> _Task brief_
Below are the entries to work from; restate word for word the portion that opens with the line containing "Click row number 3 cell" and closes with the line containing "Viewport: 1053px width, 659px height.", keeping both.

> _Source material_
==*==

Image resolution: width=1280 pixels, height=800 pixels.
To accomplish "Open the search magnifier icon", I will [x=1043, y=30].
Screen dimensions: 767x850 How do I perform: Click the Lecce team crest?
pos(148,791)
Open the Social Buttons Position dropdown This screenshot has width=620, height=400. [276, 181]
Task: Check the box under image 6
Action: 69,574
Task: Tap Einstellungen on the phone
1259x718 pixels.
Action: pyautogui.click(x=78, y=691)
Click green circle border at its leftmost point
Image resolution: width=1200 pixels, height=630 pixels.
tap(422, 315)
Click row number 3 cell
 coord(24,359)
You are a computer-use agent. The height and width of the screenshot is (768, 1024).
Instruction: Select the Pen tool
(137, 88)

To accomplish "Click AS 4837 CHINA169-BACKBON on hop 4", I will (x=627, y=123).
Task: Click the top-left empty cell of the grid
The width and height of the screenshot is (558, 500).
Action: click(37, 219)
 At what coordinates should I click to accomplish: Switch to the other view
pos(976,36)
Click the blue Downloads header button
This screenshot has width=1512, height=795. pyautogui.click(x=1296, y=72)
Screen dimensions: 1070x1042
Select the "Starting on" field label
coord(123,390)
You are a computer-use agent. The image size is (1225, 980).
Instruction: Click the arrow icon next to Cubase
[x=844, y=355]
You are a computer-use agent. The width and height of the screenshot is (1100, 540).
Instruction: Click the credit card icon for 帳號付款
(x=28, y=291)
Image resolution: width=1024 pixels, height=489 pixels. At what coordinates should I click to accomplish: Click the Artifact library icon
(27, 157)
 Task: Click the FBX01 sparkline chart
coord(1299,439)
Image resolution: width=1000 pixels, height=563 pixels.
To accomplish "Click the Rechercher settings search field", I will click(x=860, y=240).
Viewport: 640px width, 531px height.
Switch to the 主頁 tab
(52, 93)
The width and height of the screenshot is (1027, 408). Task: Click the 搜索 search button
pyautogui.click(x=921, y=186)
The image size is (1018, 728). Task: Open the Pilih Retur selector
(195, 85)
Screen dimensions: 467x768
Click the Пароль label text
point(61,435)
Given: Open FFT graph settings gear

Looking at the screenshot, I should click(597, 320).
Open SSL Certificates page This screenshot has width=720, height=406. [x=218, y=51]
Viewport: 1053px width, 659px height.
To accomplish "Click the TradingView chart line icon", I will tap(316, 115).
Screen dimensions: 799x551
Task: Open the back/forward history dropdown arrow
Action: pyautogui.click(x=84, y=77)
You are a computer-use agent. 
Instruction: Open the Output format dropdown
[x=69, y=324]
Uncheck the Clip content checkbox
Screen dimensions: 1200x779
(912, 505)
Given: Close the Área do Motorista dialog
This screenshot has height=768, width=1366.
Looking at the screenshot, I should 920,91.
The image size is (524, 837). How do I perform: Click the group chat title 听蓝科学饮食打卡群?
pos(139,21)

==*==

> _Expected answer_
Click row number 3 cell
 coord(24,359)
You are a computer-use agent. The height and width of the screenshot is (768, 1024).
Instruction: Select the Pen tool
(137, 88)

To accomplish "Click AS 4837 CHINA169-BACKBON on hop 4", I will (x=627, y=123).
Task: Click the top-left empty cell of the grid
The width and height of the screenshot is (558, 500).
Action: click(37, 219)
 At what coordinates should I click to accomplish: Switch to the other view
pos(976,36)
Click the blue Downloads header button
This screenshot has width=1512, height=795. pyautogui.click(x=1296, y=72)
Screen dimensions: 1070x1042
Select the "Starting on" field label
coord(123,390)
You are a computer-use agent. The image size is (1225, 980).
Instruction: Click the arrow icon next to Cubase
[x=844, y=355]
You are a computer-use agent. The width and height of the screenshot is (1100, 540).
Instruction: Click the credit card icon for 帳號付款
(x=28, y=291)
Image resolution: width=1024 pixels, height=489 pixels. At what coordinates should I click to accomplish: Click the Artifact library icon
(27, 157)
 Task: Click the FBX01 sparkline chart
coord(1299,439)
Image resolution: width=1000 pixels, height=563 pixels.
To accomplish "Click the Rechercher settings search field", I will click(x=860, y=240).
Viewport: 640px width, 531px height.
Switch to the 主頁 tab
(52, 93)
The width and height of the screenshot is (1027, 408). Task: Click the 搜索 search button
pyautogui.click(x=921, y=186)
The image size is (1018, 728). Task: Open the Pilih Retur selector
(195, 85)
Screen dimensions: 467x768
Click the Пароль label text
point(61,435)
Given: Open FFT graph settings gear

Looking at the screenshot, I should click(597, 320).
Open SSL Certificates page This screenshot has width=720, height=406. [x=218, y=51]
Viewport: 1053px width, 659px height.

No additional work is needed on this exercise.